§ **WHAT YOU WILL DO**: Which lines of the data contain the string "Collapse"? Copy every one of them.

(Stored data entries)
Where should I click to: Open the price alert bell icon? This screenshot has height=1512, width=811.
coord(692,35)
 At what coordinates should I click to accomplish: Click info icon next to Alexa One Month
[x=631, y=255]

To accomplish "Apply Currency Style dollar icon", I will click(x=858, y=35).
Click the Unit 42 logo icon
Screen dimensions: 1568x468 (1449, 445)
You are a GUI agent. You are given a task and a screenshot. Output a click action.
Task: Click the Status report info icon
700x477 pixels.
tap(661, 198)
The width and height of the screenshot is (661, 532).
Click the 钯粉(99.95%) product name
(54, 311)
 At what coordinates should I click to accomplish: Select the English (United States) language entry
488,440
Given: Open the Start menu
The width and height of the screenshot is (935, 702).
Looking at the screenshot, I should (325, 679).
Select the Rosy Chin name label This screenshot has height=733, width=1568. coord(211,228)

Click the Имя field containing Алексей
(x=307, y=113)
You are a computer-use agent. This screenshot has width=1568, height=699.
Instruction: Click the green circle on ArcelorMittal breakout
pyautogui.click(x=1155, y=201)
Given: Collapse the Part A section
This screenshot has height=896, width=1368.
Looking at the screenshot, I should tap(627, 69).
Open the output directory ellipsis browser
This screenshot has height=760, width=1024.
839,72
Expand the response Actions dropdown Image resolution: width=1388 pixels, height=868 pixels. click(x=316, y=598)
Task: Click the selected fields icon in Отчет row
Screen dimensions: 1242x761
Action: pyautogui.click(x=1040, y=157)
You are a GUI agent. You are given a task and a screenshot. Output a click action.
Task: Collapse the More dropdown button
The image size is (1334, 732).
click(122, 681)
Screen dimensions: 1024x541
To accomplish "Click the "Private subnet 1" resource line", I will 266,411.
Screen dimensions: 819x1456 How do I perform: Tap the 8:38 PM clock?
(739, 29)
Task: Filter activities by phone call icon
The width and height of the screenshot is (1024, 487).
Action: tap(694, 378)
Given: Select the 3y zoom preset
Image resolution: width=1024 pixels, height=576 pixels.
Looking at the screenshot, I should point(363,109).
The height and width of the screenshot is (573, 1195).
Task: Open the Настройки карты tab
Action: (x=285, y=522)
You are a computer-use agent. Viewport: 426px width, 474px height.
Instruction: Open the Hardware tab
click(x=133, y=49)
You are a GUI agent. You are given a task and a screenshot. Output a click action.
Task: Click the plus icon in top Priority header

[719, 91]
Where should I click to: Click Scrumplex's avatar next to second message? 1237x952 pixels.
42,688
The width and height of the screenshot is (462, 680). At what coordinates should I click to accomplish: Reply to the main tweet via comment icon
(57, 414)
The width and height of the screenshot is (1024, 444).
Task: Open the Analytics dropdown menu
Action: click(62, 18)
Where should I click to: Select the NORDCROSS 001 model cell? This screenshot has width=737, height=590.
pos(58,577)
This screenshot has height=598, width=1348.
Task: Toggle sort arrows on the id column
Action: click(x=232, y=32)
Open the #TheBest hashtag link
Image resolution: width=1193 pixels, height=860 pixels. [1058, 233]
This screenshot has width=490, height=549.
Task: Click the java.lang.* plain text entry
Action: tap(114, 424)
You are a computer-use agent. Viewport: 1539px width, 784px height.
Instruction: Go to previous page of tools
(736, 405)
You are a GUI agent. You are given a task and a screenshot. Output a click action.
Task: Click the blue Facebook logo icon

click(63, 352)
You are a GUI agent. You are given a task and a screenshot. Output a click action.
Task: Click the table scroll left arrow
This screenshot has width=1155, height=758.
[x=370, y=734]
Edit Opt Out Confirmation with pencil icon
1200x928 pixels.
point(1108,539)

§ **REPLY**:
Given: Collapse the Part A section
Task: Collapse the More dropdown button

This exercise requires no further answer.